Speeding up queries of structured data with search optimization

The search optimization service can improve the performance of point-lookup and substring queries on structured data in Snowflake tables; that is, data in structured ARRAY, OBJECT, and MAP columns. You can configure search optimization on columns of these types even when the structure is deeply nested and changes frequently. You can also enable search optimization for specific elements within a structured column.

The following sections provide more information about search optimization support for queries of structured data:

Enabling search optimization for queries of structured data

To improve the performance for queries of structured data types on a table, use the ON clause in the ALTER TABLE … ADD SEARCH OPTIMIZATION command for specific columns or elements in columns. Queries against structured ARRAY, OBJECT, and MAP columns aren’t optimized if you omit the ON clause. Enabling search optimization at the table level doesn’t enable it for columns with structured data types.

For example:

ALTER TABLE mytable ADD SEARCH OPTIMIZATION ON SUBSTRING(array_column);
ALTER TABLE mytable ADD SEARCH OPTIMIZATION ON EQUALITY(array_column[1]);

ALTER TABLE mytable ADD SEARCH OPTIMIZATION ON EQUALITY(object_column);
ALTER TABLE mytable ADD SEARCH OPTIMIZATION ON SUBSTRING(object_column:key);

ALTER TABLE mytable ADD SEARCH OPTIMIZATION ON EQUALITY(map_column);
ALTER TABLE mytable ADD SEARCH OPTIMIZATION ON EQUALITY(map_column:user.uuid);
Copy

The following rules apply to the keywords you use in these ALTER TABLE … ADD SEARCH OPTIMIZATION commands:

  • You can use the EQUALITY keyword with any inner element or the column itself.

  • You can use the SUBSTRING keyword only with inner elements that have text string data types.

For more information, see Enabling and disabling search optimization.

Supported data types for constants and casts in predicates for structured types

The search optimization service can improve the performance of point lookups of structured data where the following types are used for the constant and the implicit or explicit cast for the element:

  • FIXED (including casts that specify a valid precision and scale)

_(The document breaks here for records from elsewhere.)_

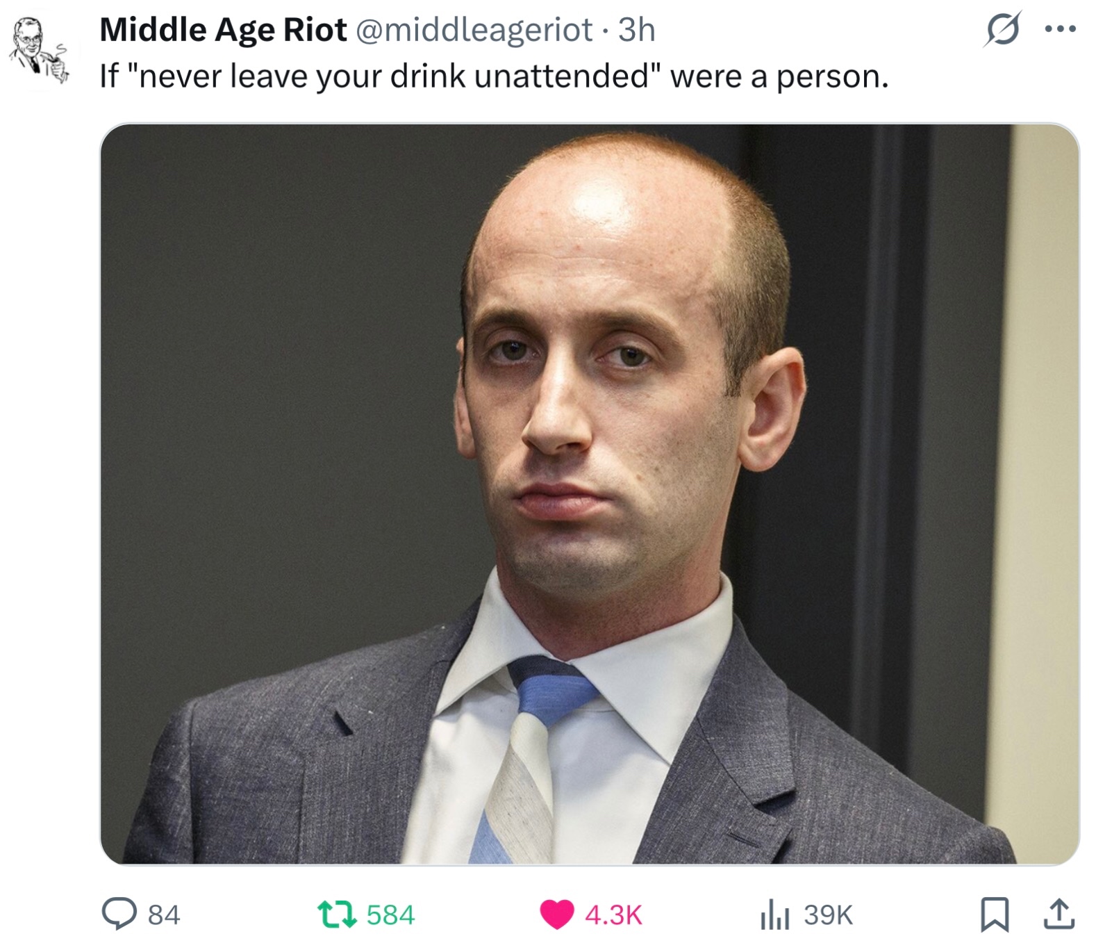
Task: Undo the green retweet icon
Action: click(x=337, y=914)
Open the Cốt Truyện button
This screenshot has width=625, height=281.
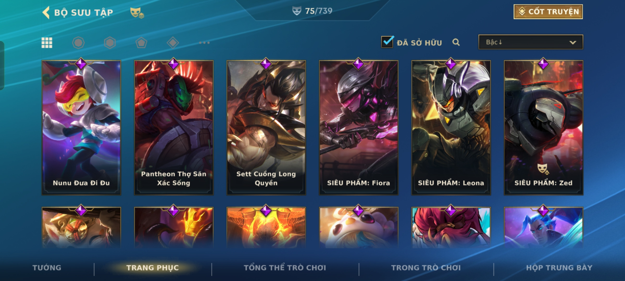[548, 12]
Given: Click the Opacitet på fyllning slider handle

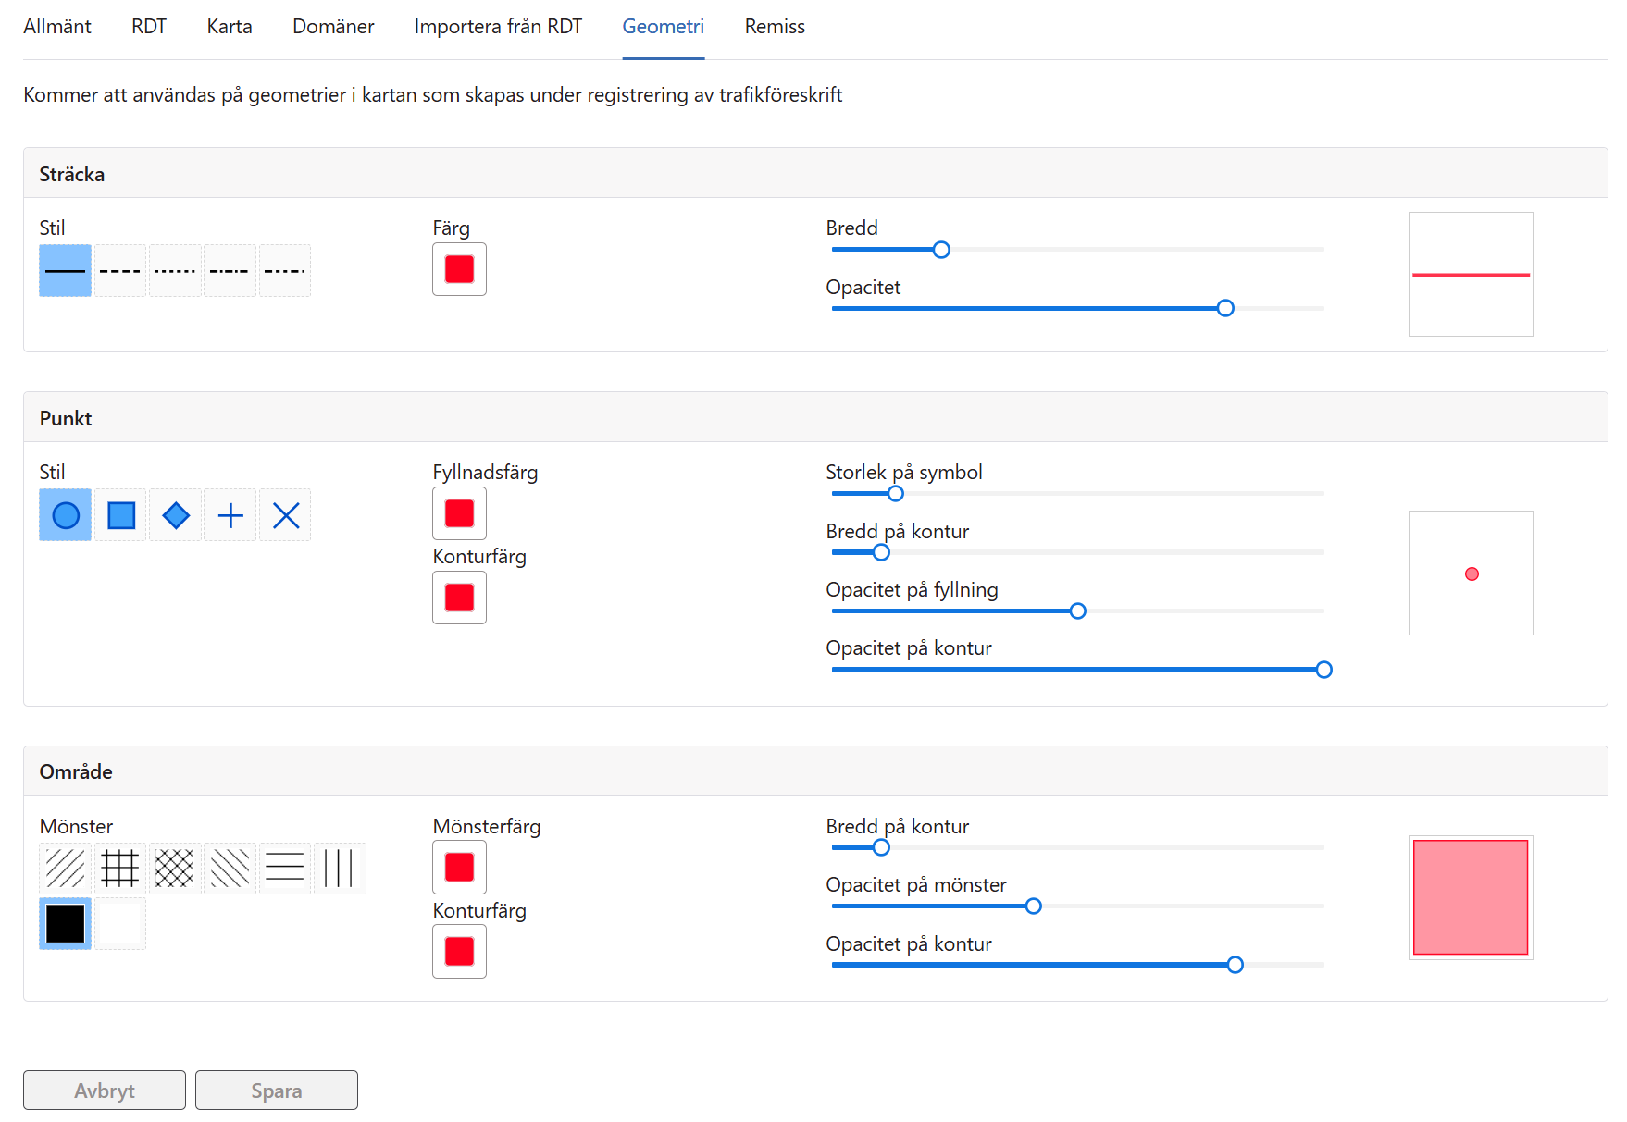Looking at the screenshot, I should pos(1077,611).
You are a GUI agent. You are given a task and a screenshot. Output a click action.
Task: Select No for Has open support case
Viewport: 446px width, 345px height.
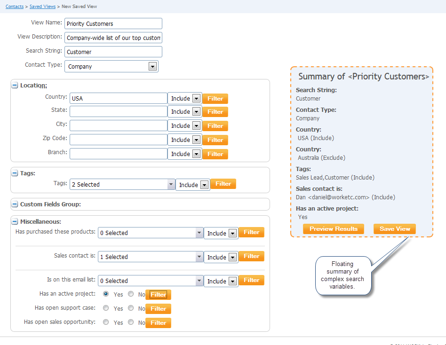click(x=131, y=308)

  • INTEGER (including synonymous types)

  • VARCHAR (including synonymous types)

  • DATE (including casts that specify a scale)

  • TIME (including casts that specify a scale)

  • TIMESTAMP, TIMESTAMP_LTZ, TIMESTAMP_NTZ, TIMESTAMP_TZ (including casts that specify a scale)

The search optimization service supports the casting of types by using the following conversion functions:

Supported predicates for point lookups on structured types

The search optimization service can improve point-lookup queries with the types of predicates shown in the following list. In the examples, src is the column with a structured data type, and path_to_element is a path to an element in the column with a structured data type:

  • Equality predicates of the following form:

    WHERE path_to_element[::target_data_type] = constant

    In this syntax, target_data_type (if specified) and the data type of constant must be one of the supported types.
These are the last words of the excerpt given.